In conclusion, I believe that we taxpayers must band together NOW and get this insane statute cleaned up as well as demand builders pay their full share for each home they build with no exceptions, or we will find our current property values go down the drain with taxes so high that many of us just pick up, take our losses, and get the hell out of Florida altogether.
We need to make sure that we who care will, if all else fails, peacefully protest in Tallahassee ,in large numbers if necessary ,a stop to the greed and corruption being shoved down our throats once and for all and remind all our elected officials that we live in a democracy which still, by threads, is a government ‘of the people, by the people, and for the people.’ and that we, not the builders nor their corrupt political buddies , will prevail. We need to protect the little we have left, don’t we?
How do you see it.
Timothy Patrick Welch says
Nice article…
Dennis says
Mobile home owners should be taxed at the value of the home just like home owners are. They have a massive break here. Also, I would like to see the fee raised to $20000! Maybe this would slow down all the massive home developments in Flagler County. Getting to be like unlivable Orlando. I’ve even thought about running for city counsel so I could vote against all the zoning requests to change property from agriculture or commercial to residential.
JLS says
What a well-written, informative article about this issue. Thank you, FlaglerLive. We need excellent schools, libraries, performing arts facilities, community centers, bridge clubs, pickleball courts, law enforcement, trash pick-up, drainage, tennis courts, lighting, mental health services, news organizations… and on and on. To the extent that I can, I am happy to subsidize these services in Flagler County, even though I don’t use all of them. Although I am no longer working, I plan to continue LIVING, so I want my community here to be as educated, informed, healthy, happy, and well-rounded as my previous community in Illinois.
Include All Facts says
[Your comment include several inaccuracies. Please verify and document before posting. Thanks.–FL]

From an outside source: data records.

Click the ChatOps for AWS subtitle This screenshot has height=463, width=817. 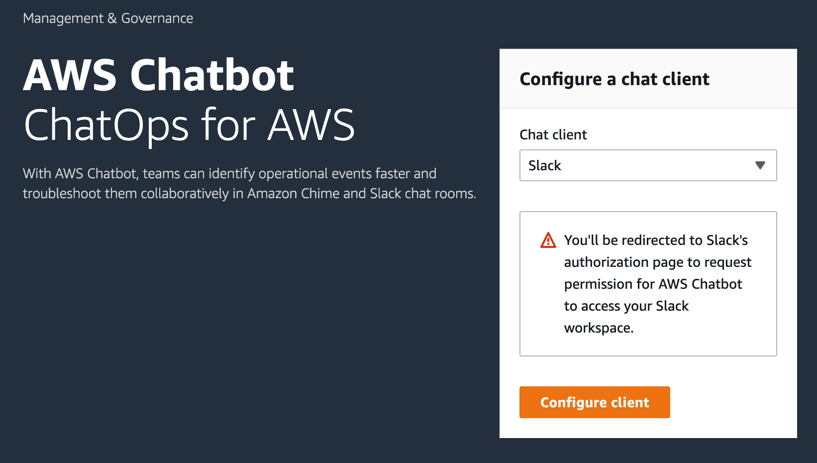(189, 125)
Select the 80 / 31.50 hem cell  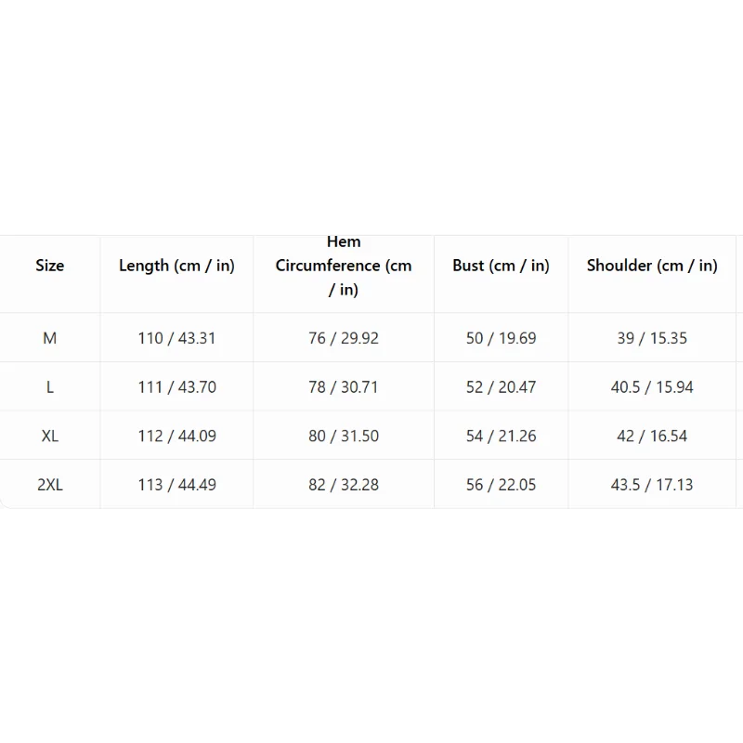(x=344, y=436)
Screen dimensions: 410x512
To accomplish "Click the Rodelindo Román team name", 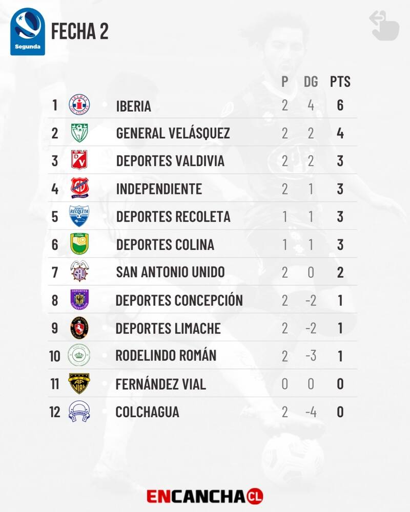I will [166, 356].
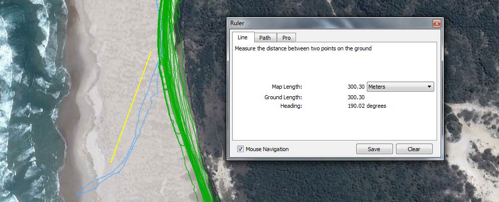
Task: Click the ocean surf on the map
Action: point(25,101)
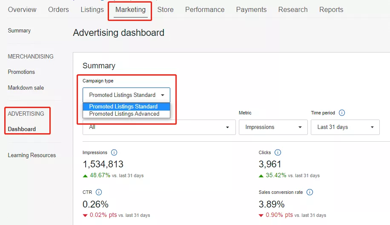Select Promoted Listings Advanced option
Viewport: 390px width, 225px height.
(x=124, y=114)
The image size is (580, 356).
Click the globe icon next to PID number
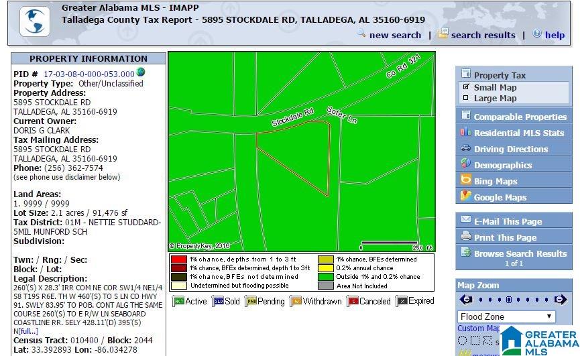coord(141,72)
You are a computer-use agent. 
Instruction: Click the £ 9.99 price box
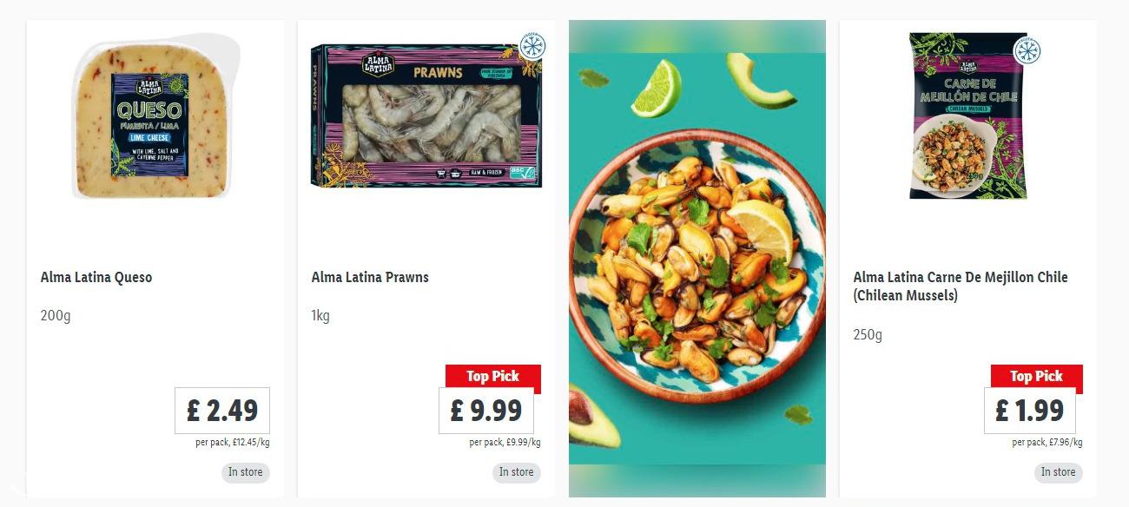point(486,411)
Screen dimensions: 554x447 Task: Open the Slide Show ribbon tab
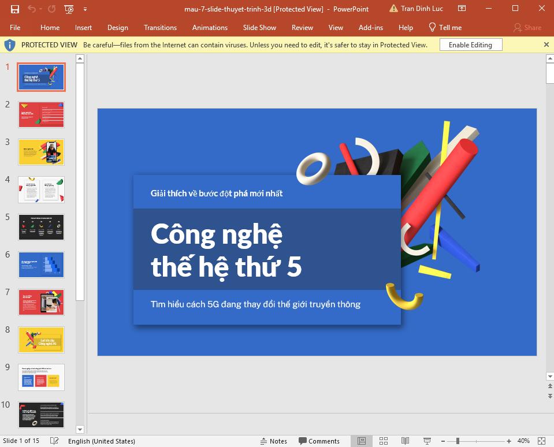coord(259,27)
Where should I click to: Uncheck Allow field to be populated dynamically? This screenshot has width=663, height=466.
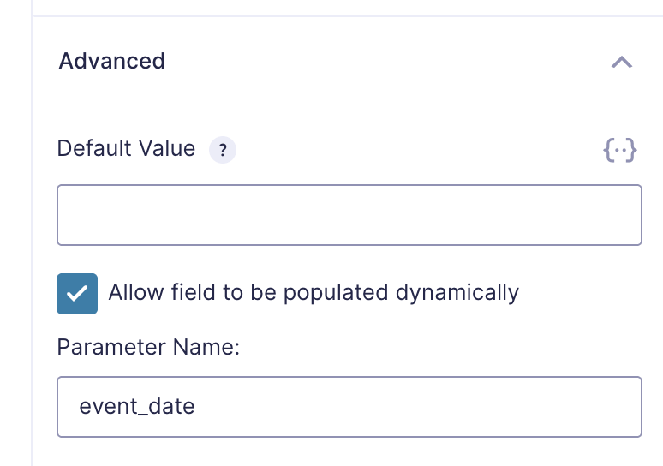point(77,294)
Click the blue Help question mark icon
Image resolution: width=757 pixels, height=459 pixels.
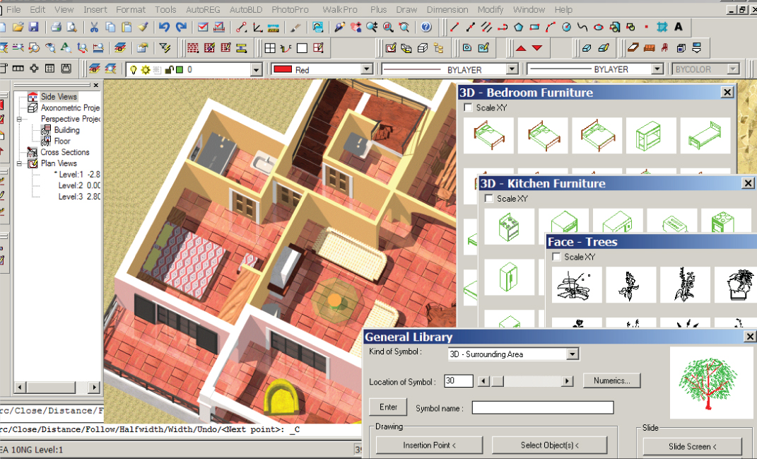tap(426, 28)
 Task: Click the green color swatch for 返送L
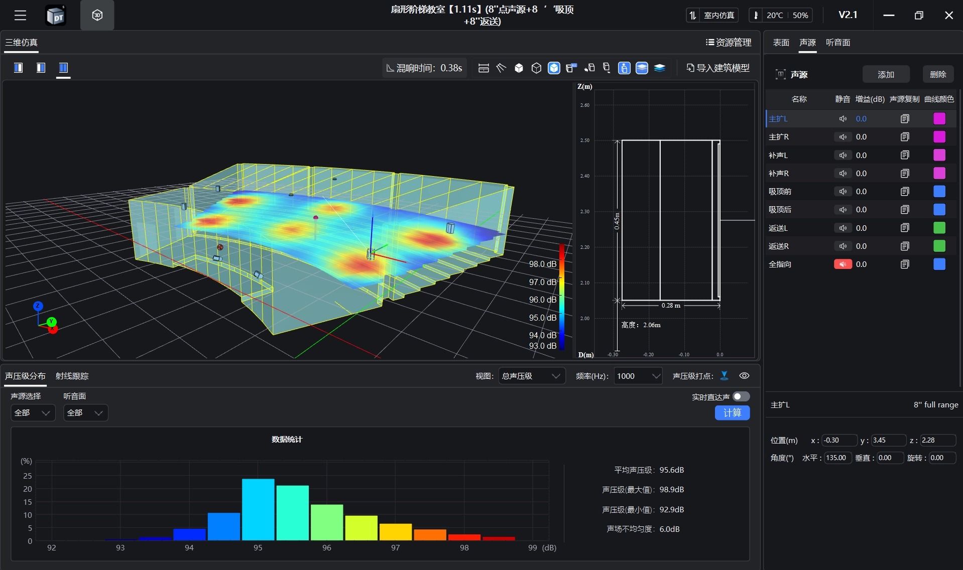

This article fails to mention that 1. the school board already has a bank account sitting with 30 million in collected impact fees to help build new schools (standard school funding is mostly done with grants not paid in full with cash up front), 2. Impact fees are only placed on new homes built and ads to new home cost that people are already struggling with, 3. Impact fees can ONLY be used to build a new school, 4. Student population in Flagler has barely moved in the last decade. 5. The amount increase requested by the school board is actually illegal by law they can only request a 50% increase and they are asking for 100%.
Algernon says
Excellent letter JLS. So much good said in such a short space. Thank you.